El relato teleológico distrae la atención de los historiadores, enajenados con la monopolización de la construcción de pasados, en lugar de indagar sobre la experiencia de la temporalidad del ser que se actualiza desde su horizonte de actualidad. Desde este paradigma, “aceptan de cada época lo que consideran que anuncia el futuro, o sea desnaturalizan, puesto que aíslan los conceptos de su sistema” (36) de enunciación y de las situaciones culturales del habla que los han significado y resignificado. Con ello, pues, suponen que los factores que interesan a la investigación son sólo aquellos que adquieren su madurez en nuestro presente, futuro natural del pasado.
A manera de conclusión, Ingerflom señala que los tres elementos anteriores deforman la ciencia histórica y producen un extravío en la operación historiográfica: cada vez más historiadores realizan dictámenes tajantes sin indicar las fuentes ni clarificar elocuentemente los aparatos argumentales que los autorizan; radicalizan sentencias o axiomas de textos consultados o fuentes leídas pero sin importar a su relato los matices que la lectura frugal requiere. En fin, “esta tradición ha desembocado en afirmaciones que despojan a las palabras del pasado y a los conceptos modernos de su historicidad propia” (42), problema que se agrava con las distorsiones que operan en el acto de traducir a lenguas extranjeras.
El resultado no es otro. Parafraseando a Gabriel Entin —en el volumen colectivo Crear la independencia: Historia de un problema argentino (Buenos Aires: Capital Intelectual, 2016)—, la historia se desmarca de su epistemología fluctuante, de la plasticidad inherente a su heurística, desplaza su núcleo de sentido hermenéutico, para encerrarse en la metodología realista de la epistemología empirista. Gravita ahora en la órbita del mito, solidifica su bagaje conceptual y absorbe al tiempo en sus relatos.

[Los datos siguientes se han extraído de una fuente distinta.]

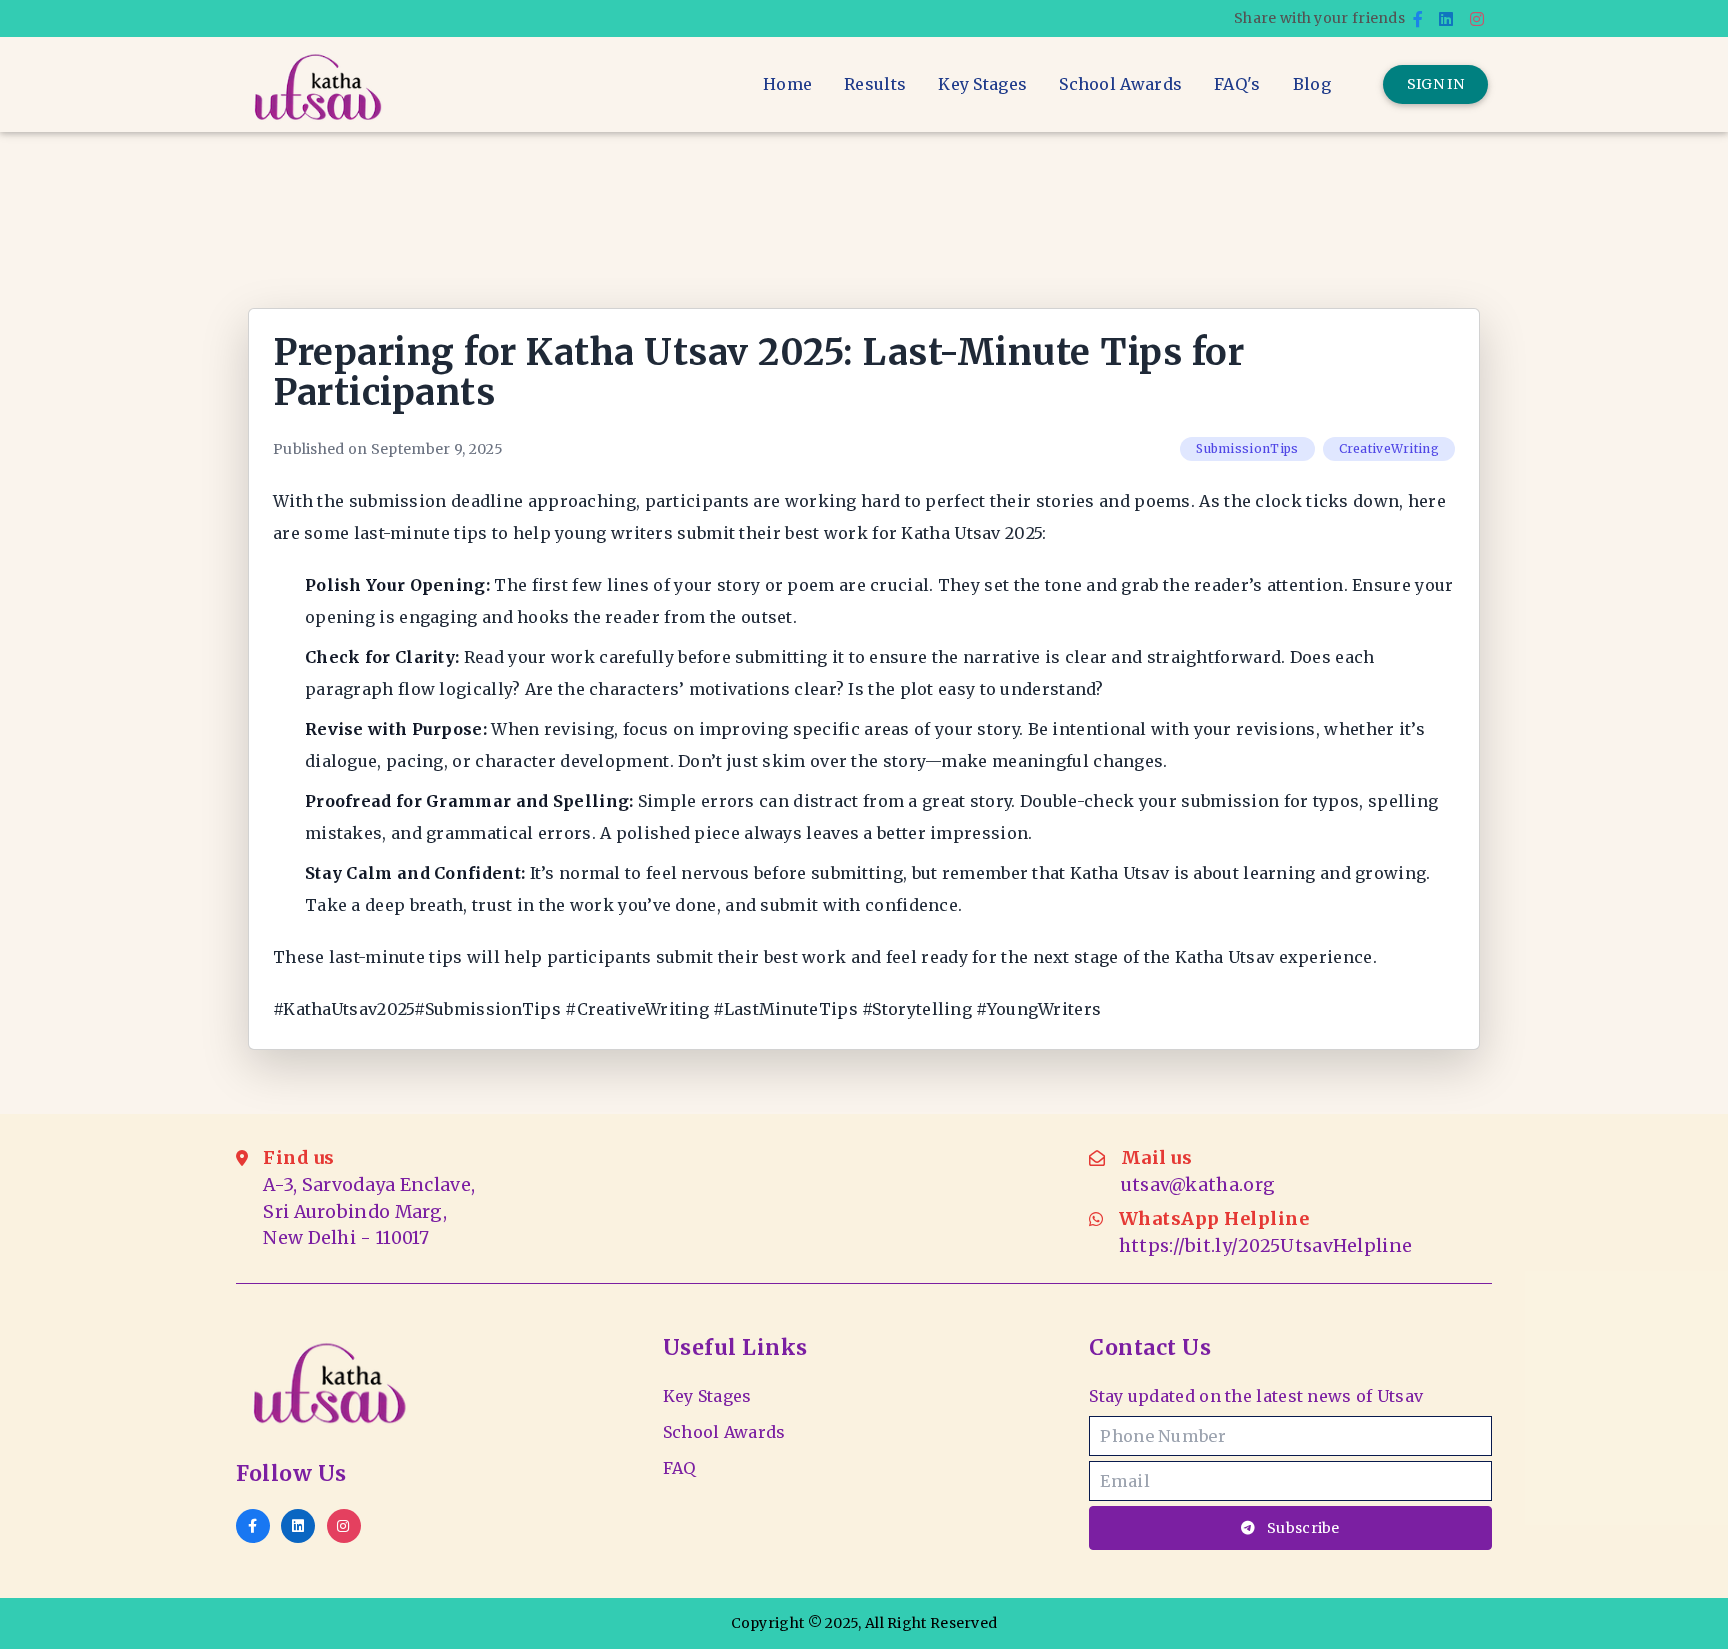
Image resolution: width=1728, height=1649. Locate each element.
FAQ (679, 1468)
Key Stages (982, 84)
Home (787, 84)
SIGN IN (1435, 84)
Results (875, 84)
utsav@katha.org (1198, 1185)
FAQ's (1237, 84)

Un proyecto de historia crítica, que aporte a los debates públicos a propósito de la esperanza que sopla en las calles y plazas de nuestro país con la victoria electoral de Andrés Manuel López Obrador y su proyecto alternativo de nación, debe motivar afectivamente y movilizar efectivamente. No debe renunciar a su potencial poiético, pero sí soltar amarres del puerto de las reducciones simplistas y las respuestas fáciles. Debe desfamiliarizarnos con lo cotidiano y familiarizarnos con la otredad. Debe ayudarnos a asimilar el cambio, la historicidad; en fin, orientarnos para vivir en la contradicción.